WELLESBOURNE Airfield businesses facing eviction have been offered a chance to operate for another year.
Following a lengthy legal battle to have their tenancies renewed, landlord Littler Investments has written to some of the businesses to offer them another year on their leases.
The owner has long wanted to sell the airfield to developers for housing and originally refused to allow the tenants – including two flying schools, a cafe and an aeroplane workshop – to renew their leases.
The businesses took their fight to court but lost the original case in June last year, and then a further appeal in March.
The tenants remaining in the fight – Take Flight Aviation and Warwickshire Aviation – were given a final date of October 29 to leave after permission to appeal a second time was refused. The site’s other remaining businesses were expected to leave by September 30.
But it is understood negotiations between the owner and the council, which has begun a compulsory purchase of the airfield to protect it from development, have prompted the unexpected move.
South Warwickshire Flying School (SWFS) owner Rodney Gailiffe has welcomed the news. He said: “I welcome the renewal offer on behalf of SWFS and we are ever grateful for the extraordinary efforts by everyone involved in the process to ensure negotiations continue to a satisfactory outcome in preserving the aerodrome in line with Government recommendations for the future of general aviation in the UK.”

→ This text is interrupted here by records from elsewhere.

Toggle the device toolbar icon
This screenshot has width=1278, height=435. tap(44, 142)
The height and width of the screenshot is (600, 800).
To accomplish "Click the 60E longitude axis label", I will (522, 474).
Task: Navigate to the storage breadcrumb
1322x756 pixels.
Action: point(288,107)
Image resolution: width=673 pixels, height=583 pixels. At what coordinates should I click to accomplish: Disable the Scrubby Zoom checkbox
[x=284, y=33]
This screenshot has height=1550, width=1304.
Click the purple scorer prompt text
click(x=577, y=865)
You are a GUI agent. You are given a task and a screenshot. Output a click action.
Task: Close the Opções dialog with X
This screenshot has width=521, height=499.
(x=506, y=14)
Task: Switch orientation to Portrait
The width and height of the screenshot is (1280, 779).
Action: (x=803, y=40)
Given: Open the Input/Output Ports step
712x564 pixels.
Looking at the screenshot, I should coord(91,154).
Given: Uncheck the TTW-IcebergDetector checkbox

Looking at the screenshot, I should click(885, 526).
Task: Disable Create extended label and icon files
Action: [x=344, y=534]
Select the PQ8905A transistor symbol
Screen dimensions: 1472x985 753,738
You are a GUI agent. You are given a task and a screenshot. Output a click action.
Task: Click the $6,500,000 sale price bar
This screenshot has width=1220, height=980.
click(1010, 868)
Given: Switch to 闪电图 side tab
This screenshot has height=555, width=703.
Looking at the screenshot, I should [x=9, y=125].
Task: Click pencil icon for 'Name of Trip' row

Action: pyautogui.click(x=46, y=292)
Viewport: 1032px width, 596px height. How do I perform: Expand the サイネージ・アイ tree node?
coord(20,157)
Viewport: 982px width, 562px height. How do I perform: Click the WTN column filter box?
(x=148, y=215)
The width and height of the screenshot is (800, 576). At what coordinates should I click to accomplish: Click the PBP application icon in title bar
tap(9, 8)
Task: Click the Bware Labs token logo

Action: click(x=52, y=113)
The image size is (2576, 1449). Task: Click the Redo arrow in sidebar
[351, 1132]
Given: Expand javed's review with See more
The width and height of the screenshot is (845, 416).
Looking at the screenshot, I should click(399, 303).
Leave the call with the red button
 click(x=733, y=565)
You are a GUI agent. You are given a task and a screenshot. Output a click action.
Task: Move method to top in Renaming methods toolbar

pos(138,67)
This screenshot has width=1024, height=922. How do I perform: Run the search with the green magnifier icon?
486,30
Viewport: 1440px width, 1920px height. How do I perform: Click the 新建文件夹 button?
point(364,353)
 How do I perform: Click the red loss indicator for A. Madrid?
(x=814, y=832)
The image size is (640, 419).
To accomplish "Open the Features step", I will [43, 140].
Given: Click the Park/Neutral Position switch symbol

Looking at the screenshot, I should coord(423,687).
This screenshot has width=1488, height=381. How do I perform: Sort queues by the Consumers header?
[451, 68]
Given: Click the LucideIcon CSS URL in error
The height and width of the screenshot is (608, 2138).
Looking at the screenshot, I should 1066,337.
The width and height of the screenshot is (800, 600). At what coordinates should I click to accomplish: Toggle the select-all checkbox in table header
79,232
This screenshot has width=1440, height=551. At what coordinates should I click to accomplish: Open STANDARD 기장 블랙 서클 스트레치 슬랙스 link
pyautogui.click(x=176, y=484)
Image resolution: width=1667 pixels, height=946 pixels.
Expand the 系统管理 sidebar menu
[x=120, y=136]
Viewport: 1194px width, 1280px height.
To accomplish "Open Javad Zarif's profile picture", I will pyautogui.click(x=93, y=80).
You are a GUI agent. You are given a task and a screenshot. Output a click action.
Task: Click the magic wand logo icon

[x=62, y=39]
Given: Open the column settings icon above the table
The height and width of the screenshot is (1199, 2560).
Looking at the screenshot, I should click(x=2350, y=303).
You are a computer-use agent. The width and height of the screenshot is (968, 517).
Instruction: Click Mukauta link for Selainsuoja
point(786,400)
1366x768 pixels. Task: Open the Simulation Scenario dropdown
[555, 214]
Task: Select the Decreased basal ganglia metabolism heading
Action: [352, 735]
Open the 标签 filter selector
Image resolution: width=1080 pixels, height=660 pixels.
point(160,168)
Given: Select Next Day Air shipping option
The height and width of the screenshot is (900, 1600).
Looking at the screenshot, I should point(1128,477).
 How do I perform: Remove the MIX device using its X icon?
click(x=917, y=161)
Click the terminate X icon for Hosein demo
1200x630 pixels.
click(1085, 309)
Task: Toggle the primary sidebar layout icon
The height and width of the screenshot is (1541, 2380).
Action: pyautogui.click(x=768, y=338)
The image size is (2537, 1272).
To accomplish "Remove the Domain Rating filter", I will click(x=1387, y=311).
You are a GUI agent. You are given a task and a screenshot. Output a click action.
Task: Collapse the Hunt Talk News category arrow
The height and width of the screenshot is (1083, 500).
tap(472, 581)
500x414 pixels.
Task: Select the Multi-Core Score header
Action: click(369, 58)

But Take Flight owner Mike Roberts, who did not receive an invitation for renewal, was suspicious of the move, which he said was to ‘appease’ the council.
He told the Observer: “I’m suspicious of this chance. They can give the tenants a month’s notice at any time so there’s no security for the future. It’s nothing more than a licence. It’s a temporary reprieve for some of the businesses but for the long-term future it’s quite the opposite. It’s just a move to appease the council.”
“Without the work of Take Flight leading the tenant’s campaign and lobbying the council the airfield would already be closed. The fact that they have written to the private owners, excluding myself the MD of Take Flight Aviation who personally own aircraft, is again a clear indication that they wish to make the process to gain vacant possession easier. If it were the true intention of the landlords to work with the local authority to retain the airfield why would they seek to remove the airfields biggest operator?”
Talking about Take Flight’s future, Mr Roberts said planning permission was required to move its buildings from the site and could result in more legal action.
He added: “It’s unlikely we can get permission before the 29th so we’re unsure whether we can go by then. It may involve legal action.”